Being eaten by a prehistoric tiger or being creative are both situations in which we find ourselves vulnerable to a broad range of attacks. The good news is that creating that beautiful thing you have in your mind and sharing it in the world won’t result in your death. It’s likely you will not be mauled by your creation. To do our best work, we have to find a way to acknowledge our fears, pause, then take action.

I remember my first week as a law clerk/ bailiff in municipal court. If you’ve ever had to go to court for a traffic citation, then you have a sense of the world that I worked in. It’s a strange of mix of fear, depression, sharp humor, hope, and optimism. It is a microcosm of human suffering, a place that people often get stuck in their lives.

As a fresh-faced twenty-something, this reality was not lost on me. I felt my actions carried a lot of weight. After all, people in muni court are often in the worst ways in their lives, and they just want to move on. Most people aren’t bad people. They are generally well meaning but find themselves in strange and uncertain circumstances, so they do things that don’t accord with their better nature. Our job was to steer them out of it as quickly as possible, before they could be entangled in the machinery known as the courts.
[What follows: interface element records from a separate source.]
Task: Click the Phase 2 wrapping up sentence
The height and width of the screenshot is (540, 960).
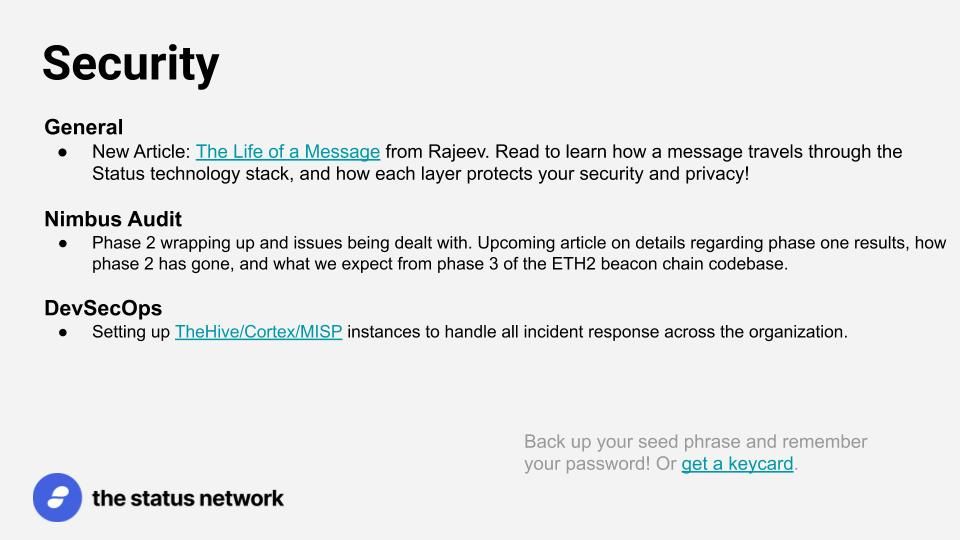Action: click(x=282, y=243)
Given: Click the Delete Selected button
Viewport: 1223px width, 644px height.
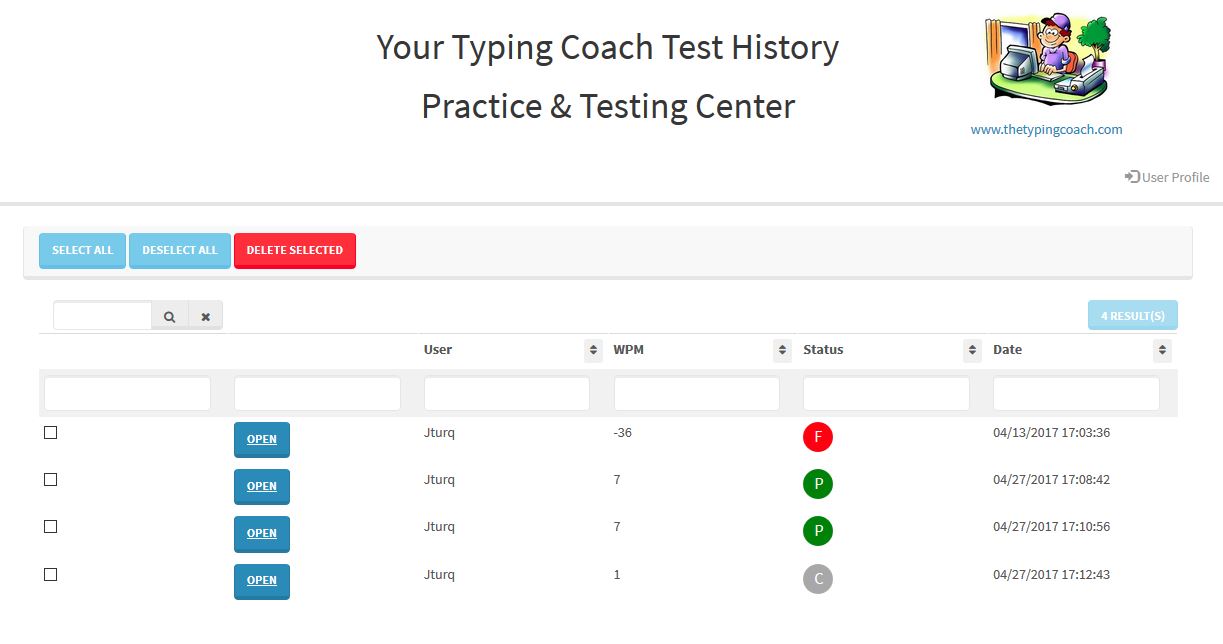Looking at the screenshot, I should [294, 250].
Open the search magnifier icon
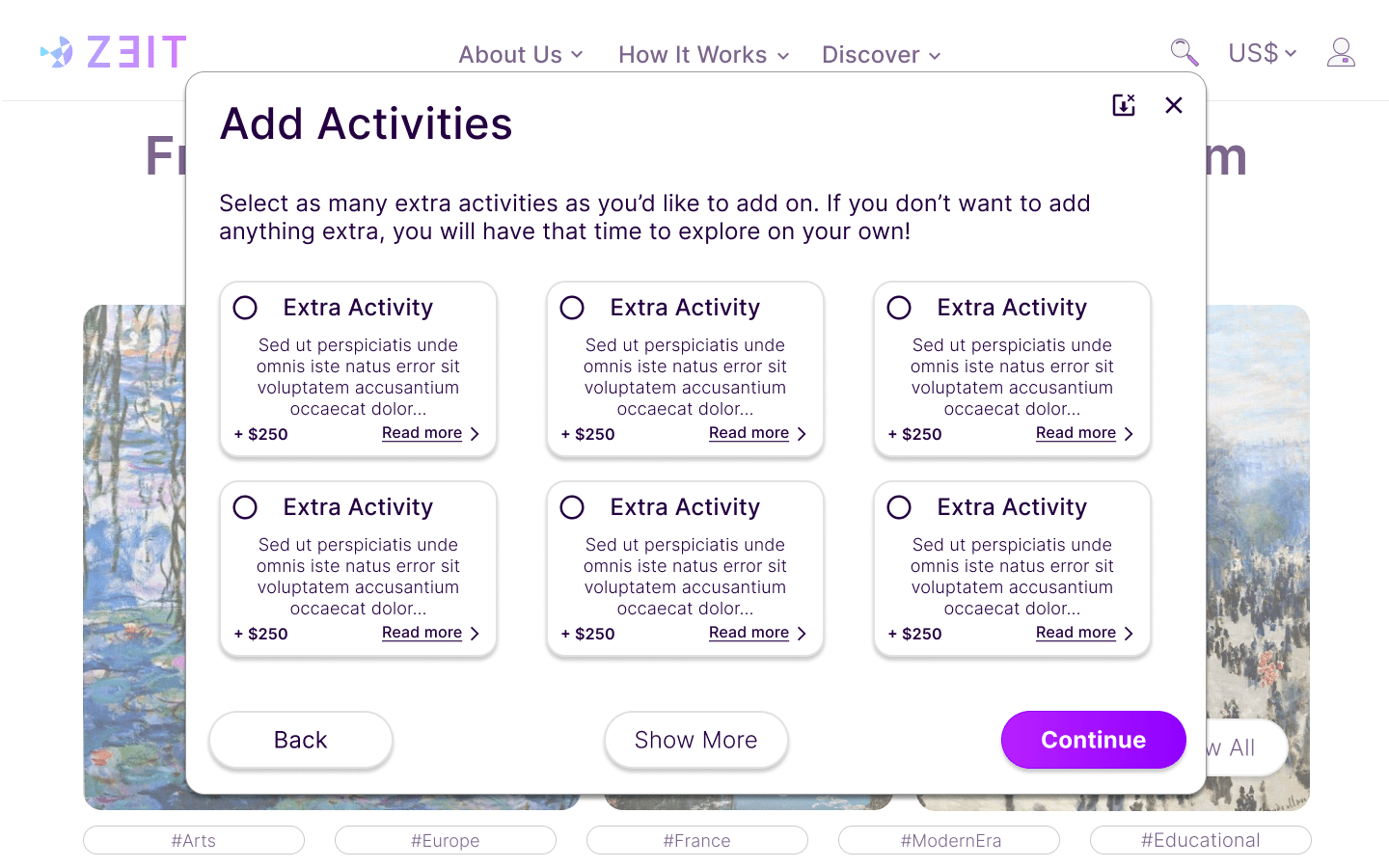1389x868 pixels. (1184, 53)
Knowing this, I was super nervous that I was going to be responsible for ruining somebody’s life, even accidentally. Sensing this, one of the deputies said to me, “Don’t worry, nobody dies here. They won’t lose their money. There’s nothing we do here that can’t be undone.”
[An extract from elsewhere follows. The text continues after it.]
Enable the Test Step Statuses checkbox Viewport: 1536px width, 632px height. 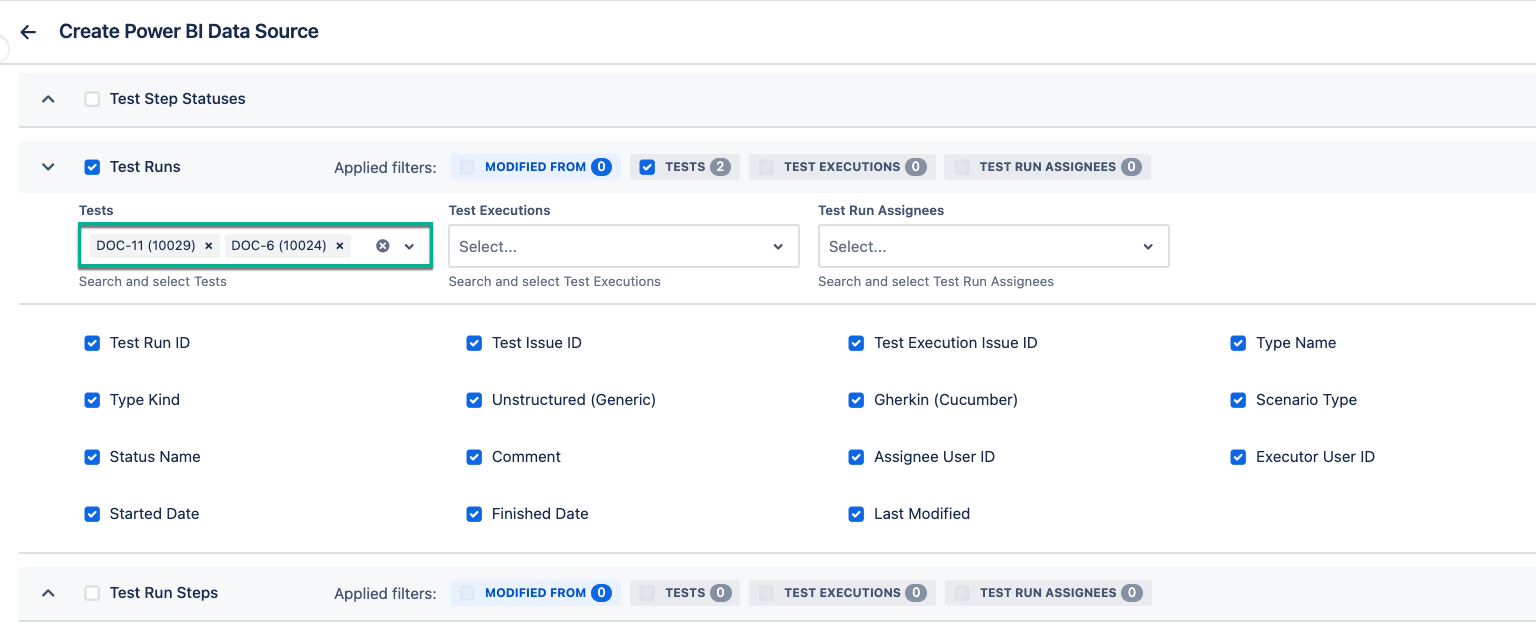point(92,98)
This was a huge comfort to me. He was right. This was municipal court, which often better reflected a circus sideshow than a hall of justice. Granted those big cases started here, but they were immediately moved up to the higher courts. What was left, for the most part, was the “easy” stuff. The stuff that people could move on from.
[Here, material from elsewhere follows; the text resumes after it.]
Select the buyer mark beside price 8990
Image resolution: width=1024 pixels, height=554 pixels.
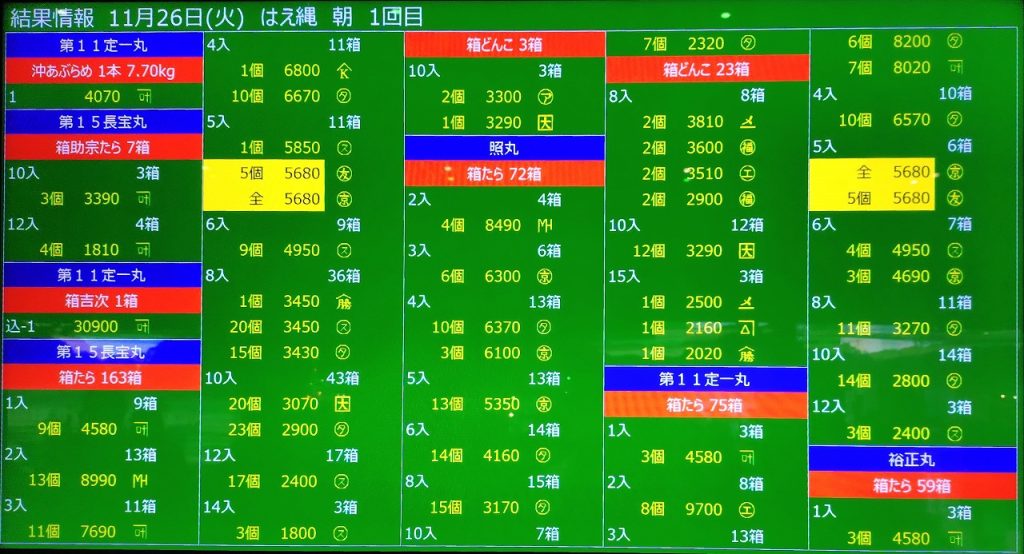(141, 480)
For me, this subtle reframing of the issue helped me control the anxiety I was feeling about the job. From there I was able to give myself more freely to the work rather than being anxious about outcomes that weren’t real. And this is something that I’ve carried into my creative work.

Being creative is feels like a dangerous act, and the broader and bigger the audience gets, the more dangerous it feels. It’s because what we’re doing is different, not what’s expected of us, not what we expect of ourselves. Adults don’t start skateboarding in their thirties. That’s irresponsible…and fraught with risk.

In order for this to work, to live creatively, we have to change how we approach our work physically, mentally, and spiritually, recognizing that we are all different but fundamentally the same. We are all as unique as our individual fingerprints, but we’re all made of the same cosmic stuff. We all live with fears and doubts, hopes and dreams, and we all, at one time or another, allow those fears and doubts to prevent us from being our best selves, in work and in life. That ancient part of our brain triggers a response whenever we encounter something different, something with some unknown qualities.

But, if we pause for a moment… listen to our rational brain…and recognize the importance of differences and the diversity that those experiences provide, then we can do bold things, things that feel risky, with the recognition that being creative is a safe place to experiment. With this simple reframing, we can begin to do our best work.

Now we can build a solid practice that will strengthen our mind and assuage fear and anxiety, freeing us to be our authentic, creative self. The truth is, we are all full of treasures, but choose to keep them hidden inside of us because our inner critic — the official spokesperson of our emotions — doesn’t think too highly of the work we do.

But if we’re thoughtful and patient and dedicated, we can retrain our brains, live differently, and share our best work with the world.

And it all flows from a disciplined creative practice.